Exercise materials:
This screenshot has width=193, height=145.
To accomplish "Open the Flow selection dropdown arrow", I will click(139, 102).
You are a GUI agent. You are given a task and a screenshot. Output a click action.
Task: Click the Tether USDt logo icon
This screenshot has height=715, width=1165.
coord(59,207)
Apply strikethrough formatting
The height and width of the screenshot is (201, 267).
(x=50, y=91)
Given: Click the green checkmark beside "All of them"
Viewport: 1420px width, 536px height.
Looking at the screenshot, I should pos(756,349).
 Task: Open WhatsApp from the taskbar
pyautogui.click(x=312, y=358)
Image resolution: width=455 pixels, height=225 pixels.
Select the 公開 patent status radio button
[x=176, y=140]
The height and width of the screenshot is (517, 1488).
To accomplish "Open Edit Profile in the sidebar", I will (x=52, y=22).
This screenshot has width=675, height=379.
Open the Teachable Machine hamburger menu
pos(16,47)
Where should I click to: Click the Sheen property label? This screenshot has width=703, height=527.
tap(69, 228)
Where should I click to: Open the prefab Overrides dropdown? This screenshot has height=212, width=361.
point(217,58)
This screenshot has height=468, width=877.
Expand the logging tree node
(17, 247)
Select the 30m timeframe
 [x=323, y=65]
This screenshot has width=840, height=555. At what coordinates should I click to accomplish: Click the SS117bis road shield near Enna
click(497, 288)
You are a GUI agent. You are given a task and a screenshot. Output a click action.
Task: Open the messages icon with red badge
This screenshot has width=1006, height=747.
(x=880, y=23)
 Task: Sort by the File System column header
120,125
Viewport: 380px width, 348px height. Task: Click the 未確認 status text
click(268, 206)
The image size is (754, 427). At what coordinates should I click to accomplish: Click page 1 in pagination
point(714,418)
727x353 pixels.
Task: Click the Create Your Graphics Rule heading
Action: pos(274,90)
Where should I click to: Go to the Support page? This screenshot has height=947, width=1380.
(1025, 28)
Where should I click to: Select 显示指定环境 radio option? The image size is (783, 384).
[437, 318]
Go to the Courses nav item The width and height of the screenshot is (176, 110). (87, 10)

Requirement: Reproduce the records above in full and with exact wording.

Reply:
This screenshot has width=193, height=145.
To accomplish "Open the Flow selection dropdown arrow", I will click(139, 102).
You are a GUI agent. You are given a task and a screenshot. Output a click action.
Task: Click the Tether USDt logo icon
This screenshot has height=715, width=1165.
coord(59,207)
Apply strikethrough formatting
The height and width of the screenshot is (201, 267).
(x=50, y=91)
Given: Click the green checkmark beside "All of them"
Viewport: 1420px width, 536px height.
Looking at the screenshot, I should pos(756,349).
 Task: Open WhatsApp from the taskbar
pyautogui.click(x=312, y=358)
Image resolution: width=455 pixels, height=225 pixels.
Select the 公開 patent status radio button
[x=176, y=140]
The height and width of the screenshot is (517, 1488).
To accomplish "Open Edit Profile in the sidebar", I will (x=52, y=22).
This screenshot has width=675, height=379.
Open the Teachable Machine hamburger menu
pos(16,47)
Where should I click to: Click the Sheen property label? This screenshot has width=703, height=527.
tap(69, 228)
Where should I click to: Open the prefab Overrides dropdown? This screenshot has height=212, width=361.
point(217,58)
This screenshot has height=468, width=877.
Expand the logging tree node
(17, 247)
Select the 30m timeframe
 [x=323, y=65]
This screenshot has width=840, height=555. At what coordinates should I click to accomplish: Click the SS117bis road shield near Enna
click(497, 288)
You are a GUI agent. You are given a task and a screenshot. Output a click action.
Task: Open the messages icon with red badge
This screenshot has width=1006, height=747.
(x=880, y=23)
 Task: Sort by the File System column header
120,125
Viewport: 380px width, 348px height. Task: Click the 未確認 status text
click(268, 206)
The image size is (754, 427). At what coordinates should I click to accomplish: Click page 1 in pagination
point(714,418)
727x353 pixels.
Task: Click the Create Your Graphics Rule heading
Action: pos(274,90)
Where should I click to: Go to the Support page? This screenshot has height=947, width=1380.
(1025, 28)
Where should I click to: Select 显示指定环境 radio option? The image size is (783, 384).
[437, 318]
Go to the Courses nav item The width and height of the screenshot is (176, 110). (87, 10)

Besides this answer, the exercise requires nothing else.